News 12 First at Five / Friday, March 4, 2011
AUGUSTA, Ga. --"Every time someone spends a night in the local county jail, that cost the taxpayers a certain amount of money. And we're seeing the same people over and over and over," says Assistant District Attorney Adam King. And repeat-offenders aren't just costing you money. They could be costing your community safety as their crimes get more and more serious.
Carlos Doughtry was arrested for trying to pull a gun on a deputy earlier this week and now faces charges. It is not the first time. He's faced felony drug and weapons charges before but never spent any time in jail for those offenses. It's a pattern we've seen more and more recently- young people with serious charges getting off on probation, only to commit violent crimes later down the road. And some leaders worry, it's a problem that may not be solved any time soon.
Carlos Doughtry first faced felony charges for marijuana and cocaine less than two years ago, and he had a felony firearm conviction last May. But he's never served time in jail for those offenses. Now he's facing felony charges again for trying to pull a gun on an officer.
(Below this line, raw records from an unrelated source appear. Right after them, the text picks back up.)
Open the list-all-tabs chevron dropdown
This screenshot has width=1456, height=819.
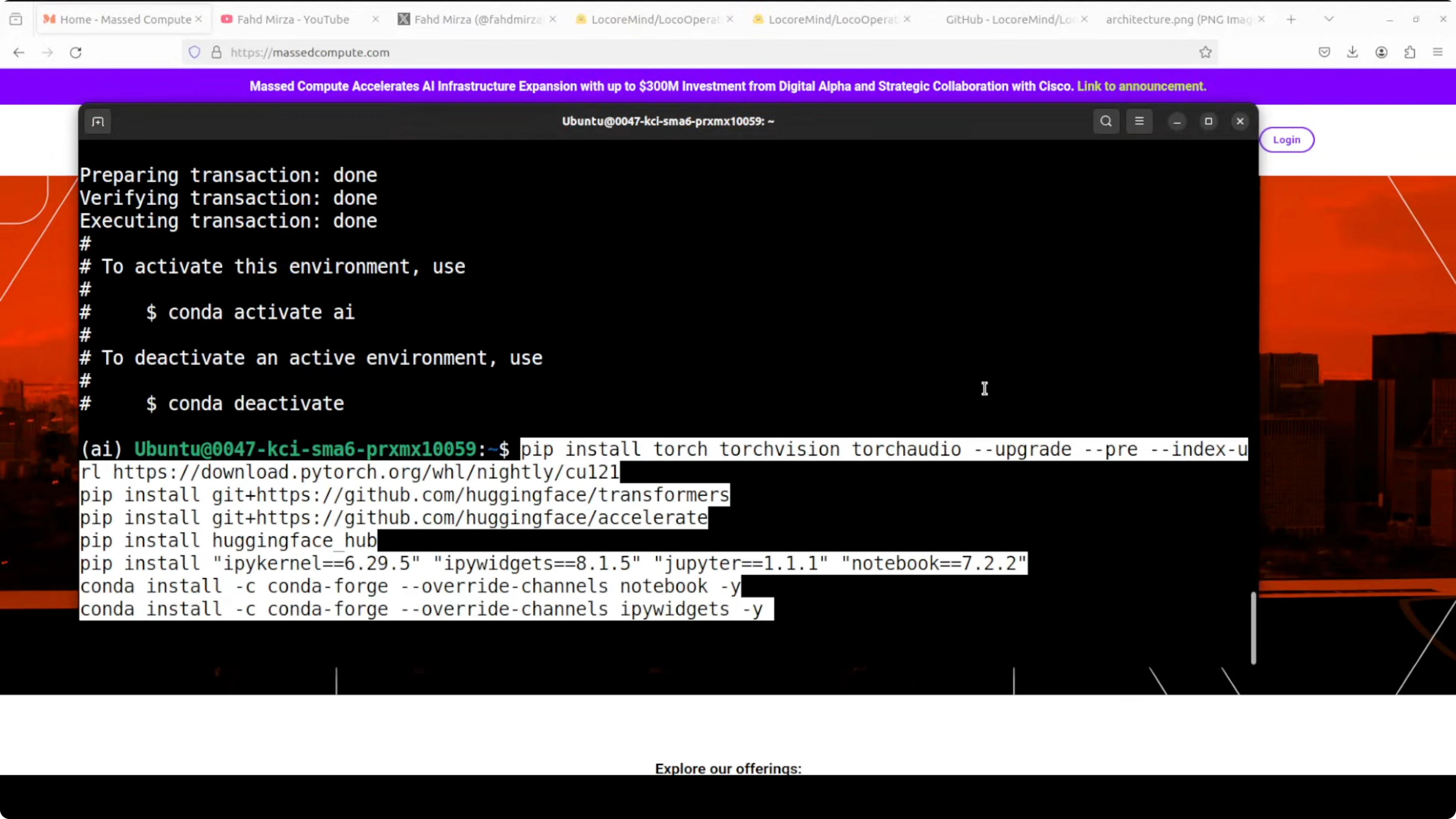[1329, 19]
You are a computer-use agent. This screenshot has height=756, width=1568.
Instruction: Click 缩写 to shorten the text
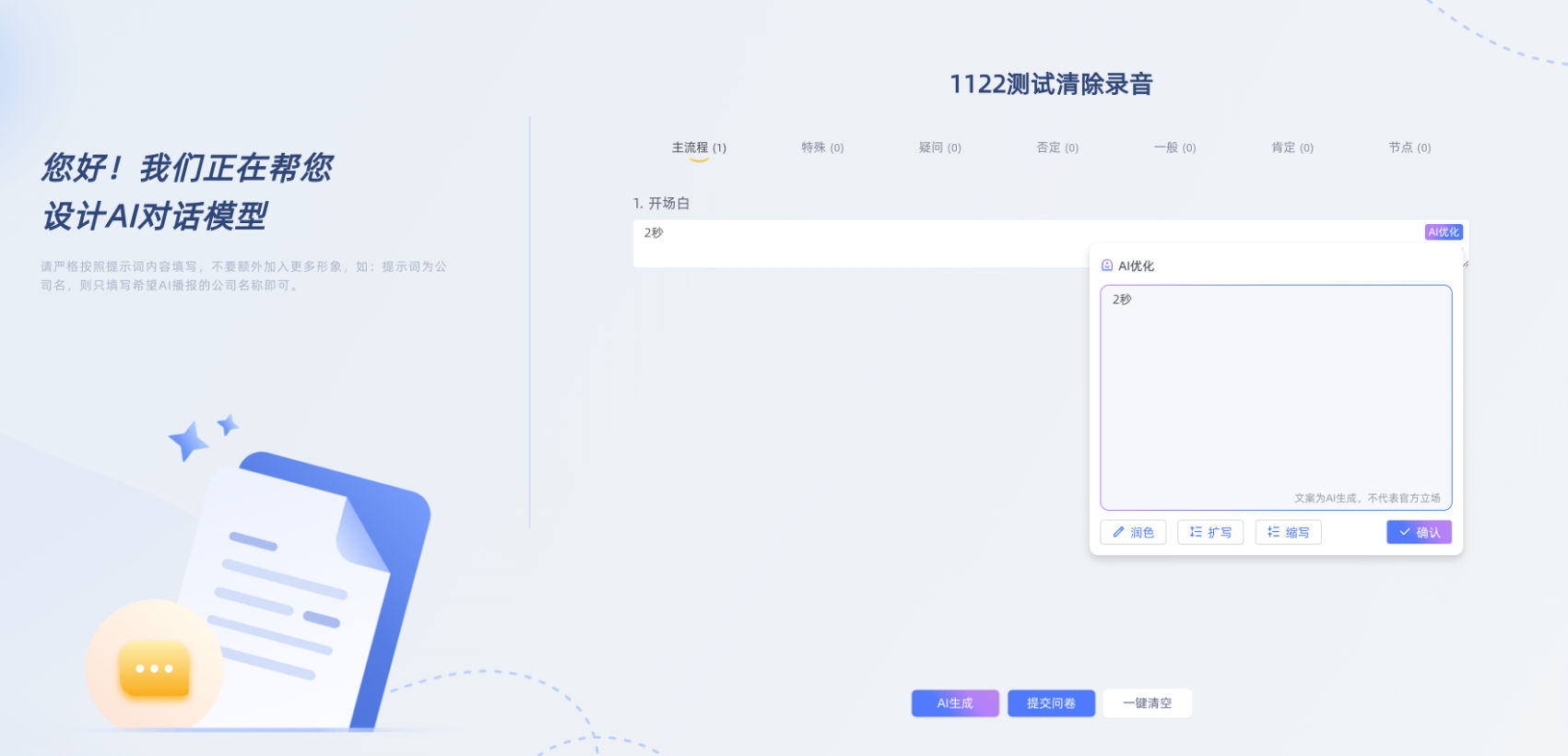(x=1288, y=532)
Patterns like this of repeat offenses are frustrating for Assistant District Attorney Adam King. "Historically that's how it happened. It started out with your more minor offenses. Maybe breaking into a vehicle, drug offenses, then it graduates to something more serious like a burglary or a home invasion. And then weapons get involved."
"With prisons being overcrowded and prisons even closing down in the state," King says, "There becomes less and less room for what people would term your less-serious offenses. Such that there's a premium on space for the most violent offenders." The result, he explains, is that criminals in prison for lesser crimes like theft and drugs are often let out early.
The problem is that some of the criminals labeled as "less violent" are back in the system within only a few years for violent crimes. Rodney Rontez Williams, for example, was arrested multiple times for drugs and burglary before sentenced to two years confinement, only to be let out early. He was arrested again less than two years later for Armed Robbery. And all this before he's even 22 years old.
Unfortunately, Adam has noticed that the gradual progression to violent crime is becoming less...gradual. "We're seeing more people who's first offense is a Robbery or an Armed Robbery. And that's probably most concerning of all."
King says many young people he sees in court just don't understand what it means to face decades in prison. "My message to kids is to be careful. This is not child's play. When a gun becomes involved, if that thing goes off and it's an accident and kills somebody, you're probably gonna get charged with Murder. " And in Georgia, a Murder conviction translates to life in prison.
So the question remains: How serious of a crime do you have to commit to be put behind bars for good? King says other than Murder, violent crimes that carry a mandatory sentence are Armed Robbery (10 years), Sexual crimes such as Aggravated Rape and Aggravated Child Molestation (20 years), and trafficking cocaine or methamphetamine (10-25 years or life).